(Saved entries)
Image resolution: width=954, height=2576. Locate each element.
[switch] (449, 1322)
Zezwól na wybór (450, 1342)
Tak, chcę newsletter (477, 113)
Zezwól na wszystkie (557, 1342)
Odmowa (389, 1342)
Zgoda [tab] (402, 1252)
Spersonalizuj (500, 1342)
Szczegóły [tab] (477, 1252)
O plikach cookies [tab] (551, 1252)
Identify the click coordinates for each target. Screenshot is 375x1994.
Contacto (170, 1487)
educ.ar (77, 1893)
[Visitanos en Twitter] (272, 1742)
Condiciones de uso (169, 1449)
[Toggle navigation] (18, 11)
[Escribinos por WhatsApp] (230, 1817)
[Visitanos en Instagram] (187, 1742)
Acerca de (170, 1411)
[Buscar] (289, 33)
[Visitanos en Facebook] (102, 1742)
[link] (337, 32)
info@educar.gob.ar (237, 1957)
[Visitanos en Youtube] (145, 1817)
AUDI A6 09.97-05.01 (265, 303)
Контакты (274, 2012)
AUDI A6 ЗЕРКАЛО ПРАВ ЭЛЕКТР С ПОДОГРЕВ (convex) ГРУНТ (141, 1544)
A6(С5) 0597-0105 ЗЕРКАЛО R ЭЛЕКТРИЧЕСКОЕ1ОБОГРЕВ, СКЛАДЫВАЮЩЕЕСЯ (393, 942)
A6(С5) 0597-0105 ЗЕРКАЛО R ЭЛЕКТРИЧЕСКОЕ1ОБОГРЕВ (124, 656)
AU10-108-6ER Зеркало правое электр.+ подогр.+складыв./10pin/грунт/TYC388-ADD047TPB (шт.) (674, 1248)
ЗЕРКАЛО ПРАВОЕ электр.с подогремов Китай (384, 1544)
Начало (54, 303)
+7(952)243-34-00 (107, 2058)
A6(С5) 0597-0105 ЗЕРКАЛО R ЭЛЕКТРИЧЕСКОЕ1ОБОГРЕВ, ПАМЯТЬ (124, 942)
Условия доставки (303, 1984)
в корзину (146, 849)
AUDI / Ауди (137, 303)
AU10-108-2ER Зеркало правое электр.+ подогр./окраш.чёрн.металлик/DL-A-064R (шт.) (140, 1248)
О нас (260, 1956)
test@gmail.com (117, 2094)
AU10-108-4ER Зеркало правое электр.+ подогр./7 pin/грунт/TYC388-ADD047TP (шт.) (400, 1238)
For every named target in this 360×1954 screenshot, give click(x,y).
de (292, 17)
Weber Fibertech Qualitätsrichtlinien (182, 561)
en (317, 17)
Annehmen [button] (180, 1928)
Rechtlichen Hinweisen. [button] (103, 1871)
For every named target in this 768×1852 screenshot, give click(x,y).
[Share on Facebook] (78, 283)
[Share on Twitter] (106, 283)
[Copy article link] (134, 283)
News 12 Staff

● PROBLEM DESCRIPTION
Repeat all of the records exactly.

● ANSWER TO THE PROBLEM
Image resolution: width=954, height=2576. Locate each element.
[switch] (449, 1322)
Zezwól na wybór (450, 1342)
Tak, chcę newsletter (477, 113)
Zezwól na wszystkie (557, 1342)
Odmowa (389, 1342)
Zgoda [tab] (402, 1252)
Spersonalizuj (500, 1342)
Szczegóły [tab] (477, 1252)
O plikach cookies [tab] (551, 1252)
Identify the click coordinates for each target. Screenshot is 375x1994.
Contacto (170, 1487)
educ.ar (77, 1893)
[Visitanos en Twitter] (272, 1742)
Condiciones de uso (169, 1449)
[Toggle navigation] (18, 11)
[Escribinos por WhatsApp] (230, 1817)
[Visitanos en Instagram] (187, 1742)
Acerca de (170, 1411)
[Buscar] (289, 33)
[Visitanos en Facebook] (102, 1742)
[link] (337, 32)
info@educar.gob.ar (237, 1957)
[Visitanos en Youtube] (145, 1817)
AUDI A6 09.97-05.01 (265, 303)
Контакты (274, 2012)
AUDI A6 ЗЕРКАЛО ПРАВ ЭЛЕКТР С ПОДОГРЕВ (convex) ГРУНТ (141, 1544)
A6(С5) 0597-0105 ЗЕРКАЛО R ЭЛЕКТРИЧЕСКОЕ1ОБОГРЕВ, СКЛАДЫВАЮЩЕЕСЯ (393, 942)
A6(С5) 0597-0105 ЗЕРКАЛО R ЭЛЕКТРИЧЕСКОЕ1ОБОГРЕВ (124, 656)
AU10-108-6ER Зеркало правое электр.+ подогр.+складыв./10pin/грунт/TYC388-ADD047TPB (шт.) (674, 1248)
ЗЕРКАЛО ПРАВОЕ электр.с подогремов Китай (384, 1544)
Начало (54, 303)
+7(952)243-34-00 (107, 2058)
A6(С5) 0597-0105 ЗЕРКАЛО R ЭЛЕКТРИЧЕСКОЕ1ОБОГРЕВ, ПАМЯТЬ (124, 942)
Условия доставки (303, 1984)
в корзину (146, 849)
AUDI / Ауди (137, 303)
AU10-108-2ER Зеркало правое электр.+ подогр./окраш.чёрн.металлик/DL-A-064R (шт.) (140, 1248)
О нас (260, 1956)
test@gmail.com (117, 2094)
AU10-108-4ER Зеркало правое электр.+ подогр./7 pin/грунт/TYC388-ADD047TP (шт.) (400, 1238)
For every named target in this 360×1954 screenshot, give click(x,y).
de (292, 17)
Weber Fibertech Qualitätsrichtlinien (182, 561)
en (317, 17)
Annehmen [button] (180, 1928)
Rechtlichen Hinweisen. [button] (103, 1871)
For every named target in this 768×1852 screenshot, give click(x,y).
[Share on Facebook] (78, 283)
[Share on Twitter] (106, 283)
[Copy article link] (134, 283)
News 12 Staff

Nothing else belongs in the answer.